## Task goal
Your task is to output, without alteration, each line from the one containing "Instruction: Click the Trending" through the final line of the records below.
^^^^^^^^^^^^^^^^
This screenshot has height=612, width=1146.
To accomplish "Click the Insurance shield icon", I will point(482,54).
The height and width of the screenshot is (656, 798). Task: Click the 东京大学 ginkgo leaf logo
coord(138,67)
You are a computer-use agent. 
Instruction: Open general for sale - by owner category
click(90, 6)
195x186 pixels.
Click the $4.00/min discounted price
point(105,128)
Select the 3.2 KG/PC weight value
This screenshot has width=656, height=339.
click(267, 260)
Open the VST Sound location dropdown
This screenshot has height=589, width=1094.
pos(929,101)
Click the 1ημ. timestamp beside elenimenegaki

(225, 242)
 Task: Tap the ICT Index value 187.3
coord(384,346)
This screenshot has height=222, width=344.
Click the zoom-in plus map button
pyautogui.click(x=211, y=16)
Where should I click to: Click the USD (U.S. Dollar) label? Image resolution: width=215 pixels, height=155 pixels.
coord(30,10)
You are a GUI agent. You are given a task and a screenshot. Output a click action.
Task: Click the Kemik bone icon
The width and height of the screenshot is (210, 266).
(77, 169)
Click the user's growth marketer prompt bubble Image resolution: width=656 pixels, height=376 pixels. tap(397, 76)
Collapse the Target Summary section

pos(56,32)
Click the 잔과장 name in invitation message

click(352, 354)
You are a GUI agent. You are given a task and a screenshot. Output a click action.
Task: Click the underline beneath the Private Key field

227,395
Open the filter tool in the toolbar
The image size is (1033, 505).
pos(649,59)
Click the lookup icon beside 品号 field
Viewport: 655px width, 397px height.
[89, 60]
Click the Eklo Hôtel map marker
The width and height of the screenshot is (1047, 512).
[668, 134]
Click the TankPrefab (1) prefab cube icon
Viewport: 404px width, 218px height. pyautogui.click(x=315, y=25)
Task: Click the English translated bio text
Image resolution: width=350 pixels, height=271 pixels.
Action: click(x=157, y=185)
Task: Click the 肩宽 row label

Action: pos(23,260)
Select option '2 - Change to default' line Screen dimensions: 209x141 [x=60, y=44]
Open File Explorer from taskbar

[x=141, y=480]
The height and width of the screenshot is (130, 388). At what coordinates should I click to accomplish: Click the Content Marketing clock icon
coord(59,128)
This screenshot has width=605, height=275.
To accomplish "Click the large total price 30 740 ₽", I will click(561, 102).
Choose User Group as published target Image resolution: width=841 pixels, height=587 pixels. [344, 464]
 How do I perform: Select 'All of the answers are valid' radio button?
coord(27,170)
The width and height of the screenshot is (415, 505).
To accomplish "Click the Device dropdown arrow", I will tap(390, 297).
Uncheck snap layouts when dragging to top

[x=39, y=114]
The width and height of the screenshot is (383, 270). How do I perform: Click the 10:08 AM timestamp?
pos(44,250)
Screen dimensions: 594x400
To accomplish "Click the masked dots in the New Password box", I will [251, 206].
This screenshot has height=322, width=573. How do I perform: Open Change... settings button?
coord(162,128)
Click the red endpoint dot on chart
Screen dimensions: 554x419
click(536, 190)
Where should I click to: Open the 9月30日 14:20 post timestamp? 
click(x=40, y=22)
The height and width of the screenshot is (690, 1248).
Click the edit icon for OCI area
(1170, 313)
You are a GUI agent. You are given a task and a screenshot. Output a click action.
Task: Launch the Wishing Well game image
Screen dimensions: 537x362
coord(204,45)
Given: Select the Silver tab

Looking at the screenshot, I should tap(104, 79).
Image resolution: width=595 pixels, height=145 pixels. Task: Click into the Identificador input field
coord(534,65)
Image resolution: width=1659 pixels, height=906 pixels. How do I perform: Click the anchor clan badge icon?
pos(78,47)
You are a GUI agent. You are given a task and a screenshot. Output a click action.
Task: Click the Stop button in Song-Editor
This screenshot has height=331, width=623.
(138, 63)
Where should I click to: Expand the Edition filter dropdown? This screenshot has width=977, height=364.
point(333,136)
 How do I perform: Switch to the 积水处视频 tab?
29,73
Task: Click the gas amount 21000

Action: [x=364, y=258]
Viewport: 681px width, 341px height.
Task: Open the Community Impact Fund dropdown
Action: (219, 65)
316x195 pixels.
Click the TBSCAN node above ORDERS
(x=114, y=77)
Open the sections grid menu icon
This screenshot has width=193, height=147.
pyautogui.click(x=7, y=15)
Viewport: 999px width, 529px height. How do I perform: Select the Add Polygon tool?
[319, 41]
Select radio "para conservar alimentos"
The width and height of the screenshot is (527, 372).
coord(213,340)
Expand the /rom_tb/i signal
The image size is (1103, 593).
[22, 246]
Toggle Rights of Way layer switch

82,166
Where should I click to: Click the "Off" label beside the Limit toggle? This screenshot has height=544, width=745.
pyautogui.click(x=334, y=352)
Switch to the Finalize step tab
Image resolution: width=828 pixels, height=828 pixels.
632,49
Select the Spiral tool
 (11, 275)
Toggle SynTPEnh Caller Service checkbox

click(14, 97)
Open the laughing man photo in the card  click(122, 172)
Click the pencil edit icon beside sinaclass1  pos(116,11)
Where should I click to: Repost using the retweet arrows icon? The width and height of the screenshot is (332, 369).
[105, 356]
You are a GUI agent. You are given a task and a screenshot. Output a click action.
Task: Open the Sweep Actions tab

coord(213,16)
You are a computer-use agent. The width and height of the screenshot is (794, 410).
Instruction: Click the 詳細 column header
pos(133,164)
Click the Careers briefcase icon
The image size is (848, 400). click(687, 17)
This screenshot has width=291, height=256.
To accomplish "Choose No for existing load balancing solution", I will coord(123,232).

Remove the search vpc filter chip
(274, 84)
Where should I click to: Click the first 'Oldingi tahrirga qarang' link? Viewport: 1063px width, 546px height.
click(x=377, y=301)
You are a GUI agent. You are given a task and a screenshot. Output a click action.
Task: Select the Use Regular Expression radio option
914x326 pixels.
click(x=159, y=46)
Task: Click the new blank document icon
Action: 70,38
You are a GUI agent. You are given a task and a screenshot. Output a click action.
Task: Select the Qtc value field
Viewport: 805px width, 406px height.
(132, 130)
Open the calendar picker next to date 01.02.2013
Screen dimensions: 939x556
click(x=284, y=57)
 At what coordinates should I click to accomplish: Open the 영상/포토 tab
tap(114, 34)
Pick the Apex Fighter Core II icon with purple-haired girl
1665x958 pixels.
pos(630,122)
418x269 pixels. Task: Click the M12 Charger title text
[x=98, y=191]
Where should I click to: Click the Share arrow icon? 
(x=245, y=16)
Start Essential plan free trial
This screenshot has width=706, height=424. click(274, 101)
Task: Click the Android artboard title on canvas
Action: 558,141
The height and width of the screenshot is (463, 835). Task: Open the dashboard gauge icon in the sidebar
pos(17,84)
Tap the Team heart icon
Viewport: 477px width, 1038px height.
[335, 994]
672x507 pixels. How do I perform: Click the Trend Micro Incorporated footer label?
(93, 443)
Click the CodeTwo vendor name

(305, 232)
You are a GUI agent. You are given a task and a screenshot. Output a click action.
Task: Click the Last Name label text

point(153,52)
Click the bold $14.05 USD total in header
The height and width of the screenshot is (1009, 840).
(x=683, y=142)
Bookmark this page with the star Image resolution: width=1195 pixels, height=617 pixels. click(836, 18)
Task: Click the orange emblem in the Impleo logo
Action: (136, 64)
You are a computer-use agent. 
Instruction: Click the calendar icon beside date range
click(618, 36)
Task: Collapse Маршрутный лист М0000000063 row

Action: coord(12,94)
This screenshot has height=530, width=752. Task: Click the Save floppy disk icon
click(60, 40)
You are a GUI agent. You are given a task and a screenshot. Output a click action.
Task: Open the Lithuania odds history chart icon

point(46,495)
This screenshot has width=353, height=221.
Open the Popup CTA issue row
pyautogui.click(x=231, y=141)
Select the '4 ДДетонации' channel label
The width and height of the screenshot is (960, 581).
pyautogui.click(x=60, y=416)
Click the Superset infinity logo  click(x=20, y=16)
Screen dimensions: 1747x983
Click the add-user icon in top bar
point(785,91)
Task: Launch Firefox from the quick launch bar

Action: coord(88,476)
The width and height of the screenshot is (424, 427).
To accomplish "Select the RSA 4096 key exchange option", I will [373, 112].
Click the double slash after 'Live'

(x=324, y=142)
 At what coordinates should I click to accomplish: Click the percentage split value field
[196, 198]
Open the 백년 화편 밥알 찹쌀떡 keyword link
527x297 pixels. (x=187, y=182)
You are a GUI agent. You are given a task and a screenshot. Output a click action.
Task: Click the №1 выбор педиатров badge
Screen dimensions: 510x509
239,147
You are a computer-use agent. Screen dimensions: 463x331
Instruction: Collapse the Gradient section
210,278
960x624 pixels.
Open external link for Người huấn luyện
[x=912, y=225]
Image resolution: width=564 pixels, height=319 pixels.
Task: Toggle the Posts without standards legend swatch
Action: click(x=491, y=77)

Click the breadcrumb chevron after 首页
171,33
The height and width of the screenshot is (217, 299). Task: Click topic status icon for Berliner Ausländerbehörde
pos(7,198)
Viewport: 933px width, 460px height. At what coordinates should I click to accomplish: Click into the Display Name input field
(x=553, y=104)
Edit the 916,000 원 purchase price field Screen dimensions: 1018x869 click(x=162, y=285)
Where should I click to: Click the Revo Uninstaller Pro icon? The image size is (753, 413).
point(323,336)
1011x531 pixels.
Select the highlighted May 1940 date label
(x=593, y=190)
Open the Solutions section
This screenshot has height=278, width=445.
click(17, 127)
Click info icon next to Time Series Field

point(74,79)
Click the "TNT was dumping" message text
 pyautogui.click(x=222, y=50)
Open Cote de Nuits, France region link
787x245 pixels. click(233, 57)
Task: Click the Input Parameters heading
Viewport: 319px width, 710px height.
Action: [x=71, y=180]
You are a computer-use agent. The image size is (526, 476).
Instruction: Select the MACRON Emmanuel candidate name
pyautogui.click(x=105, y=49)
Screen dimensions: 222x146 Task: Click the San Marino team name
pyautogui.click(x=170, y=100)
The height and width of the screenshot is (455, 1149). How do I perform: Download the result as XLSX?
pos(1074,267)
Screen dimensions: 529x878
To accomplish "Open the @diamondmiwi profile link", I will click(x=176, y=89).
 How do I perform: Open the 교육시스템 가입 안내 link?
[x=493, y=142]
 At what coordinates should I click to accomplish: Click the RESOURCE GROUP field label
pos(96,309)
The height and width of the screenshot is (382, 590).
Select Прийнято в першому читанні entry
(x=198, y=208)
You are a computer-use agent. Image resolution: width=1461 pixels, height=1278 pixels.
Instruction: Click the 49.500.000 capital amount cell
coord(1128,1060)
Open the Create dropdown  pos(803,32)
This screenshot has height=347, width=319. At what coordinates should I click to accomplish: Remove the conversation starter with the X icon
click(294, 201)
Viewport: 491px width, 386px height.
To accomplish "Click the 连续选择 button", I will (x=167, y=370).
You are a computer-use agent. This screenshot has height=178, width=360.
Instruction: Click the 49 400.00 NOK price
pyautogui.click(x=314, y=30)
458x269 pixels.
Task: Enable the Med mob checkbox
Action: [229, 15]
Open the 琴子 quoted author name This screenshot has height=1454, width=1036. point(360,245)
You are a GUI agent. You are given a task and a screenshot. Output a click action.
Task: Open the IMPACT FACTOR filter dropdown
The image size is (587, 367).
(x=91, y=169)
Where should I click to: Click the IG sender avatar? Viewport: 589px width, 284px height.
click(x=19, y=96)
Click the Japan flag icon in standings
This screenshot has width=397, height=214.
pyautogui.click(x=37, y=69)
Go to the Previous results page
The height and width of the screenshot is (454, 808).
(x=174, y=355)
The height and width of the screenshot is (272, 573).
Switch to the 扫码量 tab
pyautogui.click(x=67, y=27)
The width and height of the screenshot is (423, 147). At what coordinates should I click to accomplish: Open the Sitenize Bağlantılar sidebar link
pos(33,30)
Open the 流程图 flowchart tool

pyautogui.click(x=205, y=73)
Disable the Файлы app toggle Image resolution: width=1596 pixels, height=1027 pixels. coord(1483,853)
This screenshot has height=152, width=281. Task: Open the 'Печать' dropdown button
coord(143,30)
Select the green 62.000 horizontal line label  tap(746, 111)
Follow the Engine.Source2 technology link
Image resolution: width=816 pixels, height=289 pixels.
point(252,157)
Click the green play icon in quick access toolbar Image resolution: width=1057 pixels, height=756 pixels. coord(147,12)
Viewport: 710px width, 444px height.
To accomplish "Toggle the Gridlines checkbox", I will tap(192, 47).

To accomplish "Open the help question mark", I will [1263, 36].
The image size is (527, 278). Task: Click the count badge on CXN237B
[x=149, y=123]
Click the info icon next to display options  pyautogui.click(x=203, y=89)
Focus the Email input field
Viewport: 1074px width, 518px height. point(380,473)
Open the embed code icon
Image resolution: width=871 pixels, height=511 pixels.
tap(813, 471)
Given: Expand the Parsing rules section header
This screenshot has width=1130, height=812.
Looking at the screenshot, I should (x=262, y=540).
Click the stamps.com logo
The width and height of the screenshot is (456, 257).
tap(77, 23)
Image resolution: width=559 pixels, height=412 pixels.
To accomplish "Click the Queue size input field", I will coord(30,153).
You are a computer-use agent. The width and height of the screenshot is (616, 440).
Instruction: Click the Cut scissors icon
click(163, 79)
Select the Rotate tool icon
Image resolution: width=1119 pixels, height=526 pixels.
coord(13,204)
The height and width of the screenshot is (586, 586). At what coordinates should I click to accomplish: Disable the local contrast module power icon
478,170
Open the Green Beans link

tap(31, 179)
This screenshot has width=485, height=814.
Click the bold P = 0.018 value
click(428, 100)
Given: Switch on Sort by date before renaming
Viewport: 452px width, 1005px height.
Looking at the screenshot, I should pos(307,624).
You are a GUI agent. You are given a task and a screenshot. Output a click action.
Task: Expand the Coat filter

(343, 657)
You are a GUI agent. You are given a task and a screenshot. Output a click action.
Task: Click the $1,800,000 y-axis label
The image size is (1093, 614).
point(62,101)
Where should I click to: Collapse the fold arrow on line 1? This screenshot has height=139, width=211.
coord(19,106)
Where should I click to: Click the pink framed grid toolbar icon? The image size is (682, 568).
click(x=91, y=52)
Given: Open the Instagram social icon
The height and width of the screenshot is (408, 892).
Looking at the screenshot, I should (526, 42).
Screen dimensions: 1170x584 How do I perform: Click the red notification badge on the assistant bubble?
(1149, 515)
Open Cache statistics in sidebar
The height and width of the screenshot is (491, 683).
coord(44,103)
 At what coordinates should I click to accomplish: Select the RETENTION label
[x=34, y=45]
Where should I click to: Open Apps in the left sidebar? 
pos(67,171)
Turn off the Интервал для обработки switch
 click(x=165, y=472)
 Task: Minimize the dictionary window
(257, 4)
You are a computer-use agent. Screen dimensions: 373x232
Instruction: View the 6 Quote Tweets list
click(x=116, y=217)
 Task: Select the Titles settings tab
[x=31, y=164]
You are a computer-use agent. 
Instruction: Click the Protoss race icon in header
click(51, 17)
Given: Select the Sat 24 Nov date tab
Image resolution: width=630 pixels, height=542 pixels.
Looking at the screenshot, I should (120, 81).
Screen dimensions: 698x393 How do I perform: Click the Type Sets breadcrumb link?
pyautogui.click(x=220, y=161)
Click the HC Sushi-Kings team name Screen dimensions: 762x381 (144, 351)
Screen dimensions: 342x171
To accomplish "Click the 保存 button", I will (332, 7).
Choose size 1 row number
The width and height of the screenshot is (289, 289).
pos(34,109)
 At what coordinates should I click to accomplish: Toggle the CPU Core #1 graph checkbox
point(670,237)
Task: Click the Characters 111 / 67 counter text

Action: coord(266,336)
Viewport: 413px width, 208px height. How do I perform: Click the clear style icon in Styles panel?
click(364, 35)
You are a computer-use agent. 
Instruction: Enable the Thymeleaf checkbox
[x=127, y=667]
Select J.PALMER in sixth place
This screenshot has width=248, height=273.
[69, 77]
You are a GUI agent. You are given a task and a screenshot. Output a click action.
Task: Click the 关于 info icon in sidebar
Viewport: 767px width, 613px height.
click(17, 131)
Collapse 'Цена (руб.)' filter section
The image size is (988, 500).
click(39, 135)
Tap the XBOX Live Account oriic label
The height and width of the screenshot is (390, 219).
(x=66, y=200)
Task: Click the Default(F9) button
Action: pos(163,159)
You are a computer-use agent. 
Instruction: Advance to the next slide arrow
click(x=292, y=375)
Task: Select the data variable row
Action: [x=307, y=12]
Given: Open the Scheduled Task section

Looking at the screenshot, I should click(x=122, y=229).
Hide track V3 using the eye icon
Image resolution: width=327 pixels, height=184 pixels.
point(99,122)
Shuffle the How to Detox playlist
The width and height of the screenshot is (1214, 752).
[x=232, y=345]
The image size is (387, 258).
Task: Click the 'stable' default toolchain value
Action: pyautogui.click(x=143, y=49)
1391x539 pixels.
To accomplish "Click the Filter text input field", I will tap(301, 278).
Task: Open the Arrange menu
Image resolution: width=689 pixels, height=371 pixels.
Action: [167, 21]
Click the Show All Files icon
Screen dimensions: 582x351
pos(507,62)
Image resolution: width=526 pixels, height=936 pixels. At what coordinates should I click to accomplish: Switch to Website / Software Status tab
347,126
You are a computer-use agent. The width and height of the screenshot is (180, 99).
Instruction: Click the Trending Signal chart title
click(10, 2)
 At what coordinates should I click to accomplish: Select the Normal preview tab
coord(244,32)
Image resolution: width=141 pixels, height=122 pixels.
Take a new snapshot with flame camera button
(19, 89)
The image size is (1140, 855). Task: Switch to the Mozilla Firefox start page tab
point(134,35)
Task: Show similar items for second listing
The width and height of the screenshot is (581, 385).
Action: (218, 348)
^^^^^^^^^^^^^^^^
## Answer below
Instruction: Click the Trending Signal chart title
click(10, 2)
 At what coordinates should I click to accomplish: Select the Normal preview tab
coord(244,32)
Image resolution: width=141 pixels, height=122 pixels.
Take a new snapshot with flame camera button
(19, 89)
The image size is (1140, 855). Task: Switch to the Mozilla Firefox start page tab
point(134,35)
Task: Show similar items for second listing
The width and height of the screenshot is (581, 385).
Action: (218, 348)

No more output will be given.